Tyrone set their sights on Donegal
By John Harrington
It was close but no cigar for the Tyrone footballers against Dublin in Saturday evening’s epic All-Ireland SFC Quarter-Final Phase 2 clash at Healy Park.
They came up just short in the end against the All-Ireland Champions, but the manner in which they battled right to the finish and closed a six-point gap down to just two in injury time meant there was plenty of honour in defeat.
The positives they can take from the match should stand them in good stead for the final winner takes all clash of the quarter-final group phase against Donegal in Ballybofey, but manager Mickey Harte knows the proof of that pudding will only be in the eating.
“We'll tell you in a couple of weeks’ time,” he said after the defeat to Dublin.
“If we go and perform well in Ballybofey and get a result there we'll say this was a great match for us in preparation for that.
“But that has to be done yet. So until we arrive in Ballybofey and come out of it with a result that's positive, then we won't be able to say much about that.
“It's a very difficult place to go and they have a huge record there. They haven't been beaten in so many years.

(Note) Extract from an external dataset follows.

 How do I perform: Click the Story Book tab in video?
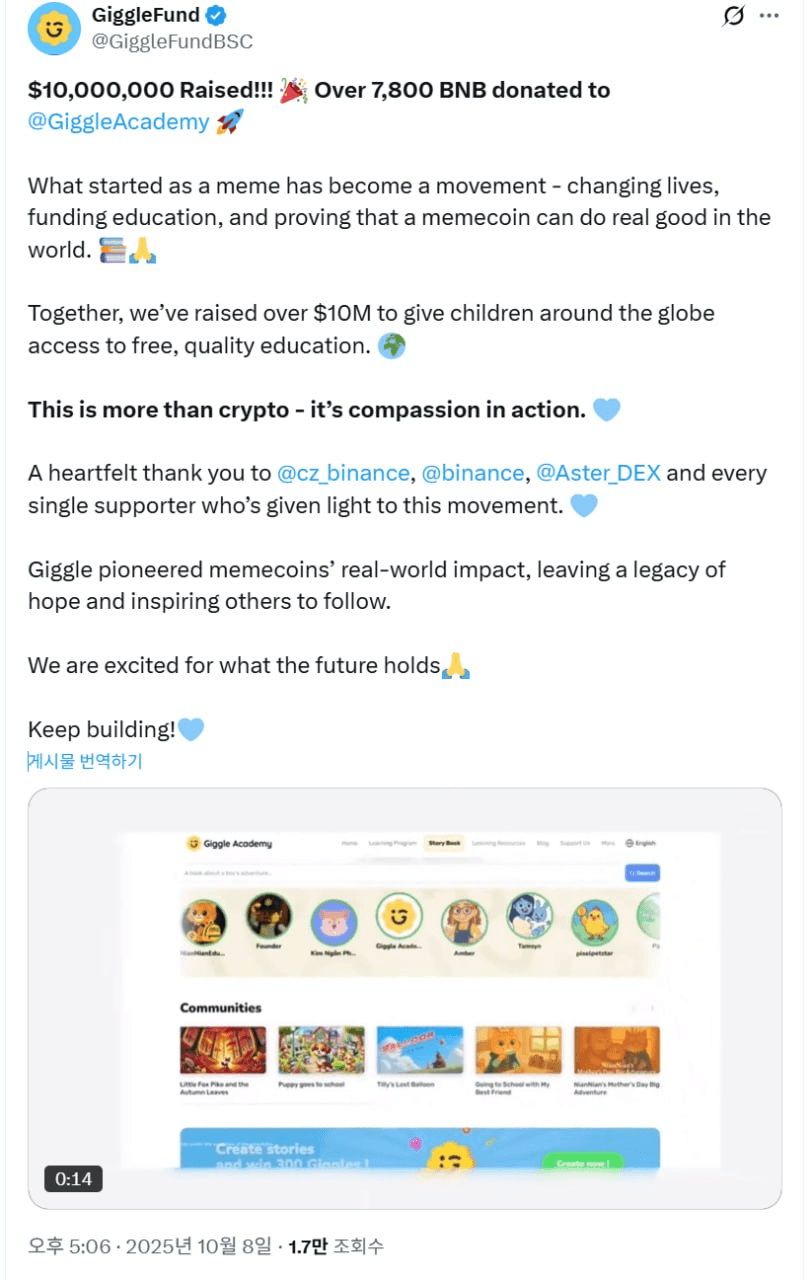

“But, you know what? I'm glad we have the chance to go because any other year we'd be waiting on the McKenna Cup now. At least we have another chance to play in an All-Ireland Quarter-Final which is essentially what all these games are.

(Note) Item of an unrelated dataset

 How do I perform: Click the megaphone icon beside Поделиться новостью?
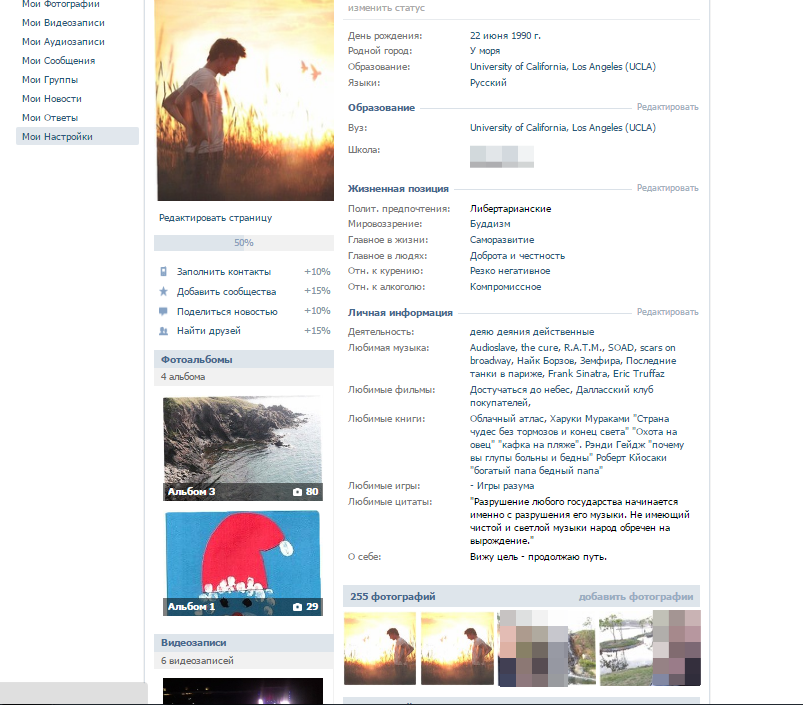[163, 311]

“It's not often you get to play in three quarter-finals in the one season but we're getting that chance this time. If we can win this quarter-final it will put us in the semi-final and that would be a really great result.”

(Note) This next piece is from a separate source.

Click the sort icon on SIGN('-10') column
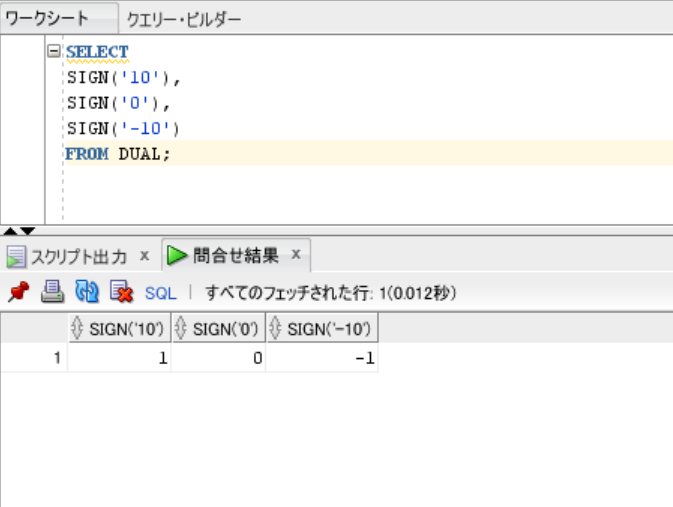673x507 pixels. pyautogui.click(x=276, y=329)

In a match of very fine margins, Dublin were that bit better than Tyrone in most facets of Saturday's high-octane quarter-final.
Their restarts were more effective, they held on to the ball more easily in general play, they were more clinical in attack, and they even tackled more tigerishly that an impressively resolute Tyrone defence.
And when a decisive blow needed to be landed, they found it with James McCarthy’s goal just after half-time.
And though his team rallied well in the closing minutes, Harte admitted that moral victories were of little value to him or his players.
“It could have been a much worse day in terms of the scoreboard,” he said.
“We battled well for a long period of the game but then a goal is always going to be a major score in that type of tight battle and they got it unfortunately and that put us on the back foot for a period of time and they looked in total control.
“But I think it's great credit to our boys that they dug in, they fought back, and they got to within a point. I suppose even a free at the end there would have made a difference. If we had scored that free it would have made it an even tighter battle at the end.
“Obviously we're not happy with the outcome of the result. We'll not be looking about moral victories of pushing them close. It wasn't about that, we intended to win this game. We felt we were capable of winning the game, and we didn't.
“So, when that happens you're hugely disappointed. The only saving grace is that it doesn't knock us out of the Championship altogether, we have another chance.
“It's not often you would lose a game at this time of the year, an All-Ireland Quarter-Final, and still have another chance. We have two weeks to prepare for another quarter-final, if you like, and if we win it we'll be in the semi-finals.”